The New Apple Interface

I am an ‘old Apple guy’ so I feel a little leeway to chime in on their latest product demos.

The iOS 7 and OS X Mavericks previews have some neat new features but perhaps the biggest change is a basic design one moving away from what we’re calling ‘skeuomorphic’ design elements and toward a more abstract and minimal design. There were apparently some corporate politics behind all of this, you can read about that elsewhere. What I wanted to comment upon was a long-range view of Apple’s software design, what made Apple ‘Apple’ in the first place was the use of the desktop metaphor, making files and folders look like ‘files and folders’, the trash can, and just about every other element of the Macintosh interface. The Macintosh interface is a metaphoric one, that was part of the ‘ease of use’ angle to its success and of course also part of the ‘toy computer’ criticism made for so long. Sure, it looked like a cartoon, but cartoons are easy and making the computer itself easy let us get on to the work we actually wanted to do.

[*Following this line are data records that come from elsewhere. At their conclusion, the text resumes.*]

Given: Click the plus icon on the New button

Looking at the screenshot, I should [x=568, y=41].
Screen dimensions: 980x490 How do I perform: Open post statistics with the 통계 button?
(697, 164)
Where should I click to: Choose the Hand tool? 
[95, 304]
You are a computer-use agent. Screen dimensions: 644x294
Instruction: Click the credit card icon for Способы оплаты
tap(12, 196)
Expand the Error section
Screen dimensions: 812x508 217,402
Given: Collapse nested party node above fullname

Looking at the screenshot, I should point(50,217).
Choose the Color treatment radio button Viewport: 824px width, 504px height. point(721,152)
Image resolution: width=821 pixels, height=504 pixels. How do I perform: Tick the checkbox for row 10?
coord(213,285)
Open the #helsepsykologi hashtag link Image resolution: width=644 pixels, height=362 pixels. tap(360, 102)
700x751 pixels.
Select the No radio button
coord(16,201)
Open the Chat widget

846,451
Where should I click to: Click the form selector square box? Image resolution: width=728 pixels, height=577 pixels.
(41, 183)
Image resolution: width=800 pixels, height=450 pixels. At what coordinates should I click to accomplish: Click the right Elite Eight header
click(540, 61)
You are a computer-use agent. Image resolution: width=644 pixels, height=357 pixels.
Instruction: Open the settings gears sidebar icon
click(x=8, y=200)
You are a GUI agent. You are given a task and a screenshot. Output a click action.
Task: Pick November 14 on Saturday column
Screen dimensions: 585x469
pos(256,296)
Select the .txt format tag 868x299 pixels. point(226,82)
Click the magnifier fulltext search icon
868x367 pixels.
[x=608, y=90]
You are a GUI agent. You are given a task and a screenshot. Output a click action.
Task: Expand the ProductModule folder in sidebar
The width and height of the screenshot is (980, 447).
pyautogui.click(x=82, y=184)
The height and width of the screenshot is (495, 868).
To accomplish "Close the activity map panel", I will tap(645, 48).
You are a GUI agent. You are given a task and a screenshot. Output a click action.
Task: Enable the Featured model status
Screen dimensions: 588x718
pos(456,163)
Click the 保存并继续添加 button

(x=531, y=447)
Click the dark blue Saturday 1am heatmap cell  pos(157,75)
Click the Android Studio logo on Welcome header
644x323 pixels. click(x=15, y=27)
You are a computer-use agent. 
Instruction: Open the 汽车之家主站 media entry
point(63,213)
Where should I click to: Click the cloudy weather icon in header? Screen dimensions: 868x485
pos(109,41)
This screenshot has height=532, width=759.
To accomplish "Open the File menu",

I basically accept this premise, that the tool itself can be goofy if it makes it easier for users both new and old to jump in and start using it. The power-user argument is that once you internalize, using the desktop metaphor, how the system works you can dispense with the training wheels (just to throw in another metaphor.) What I’m hearing from Apple now is that enough users are powerful enough and the iOS has become a thing in and of itself, that it is no longer representing something else and so can skip the metaphor and just concentrate on looking nice. That isn’t unreasonable, the system has been around a long time, there are large numbers of users, perhaps the metaphor element of design isn’t necessary anymore.

Where I have pause is in the self-seriousness of the design-centric contingent. Apple products have always had a bit of useful whimsey, they could be a little like cartoons, but it was always done to a purpose and for a use. In watching users on virtually every Apple platform since the first Mac 128k, Newton, OS X, and iOS there have always been those moments of learning the interface when a user sees something they recognize: a folder, the trash can, had their hand writing or touch recognized, when they smile and seem to ‘get it.’ Those little triumphs of understanding are essential elements for convincing users they can use the machine and get past having to understand it to getting some work accomplished.

No nostalgia here and I’m really looking forward to Calendar and others being more efficient with their interface elements. I just hope we aren’t going down a precious path to an interface too beautiful and streamlined to use intuitively, too beautiful to love. I have found it helpful with a new tool, workbench, piece of sporting equipment, really anything intended to be used, that it go ahead and pick up a few dints, dings, and scratches as quickly as possible (and deliberately so sometimes) so we can get past the moment of precious perfection and on to the job at hand.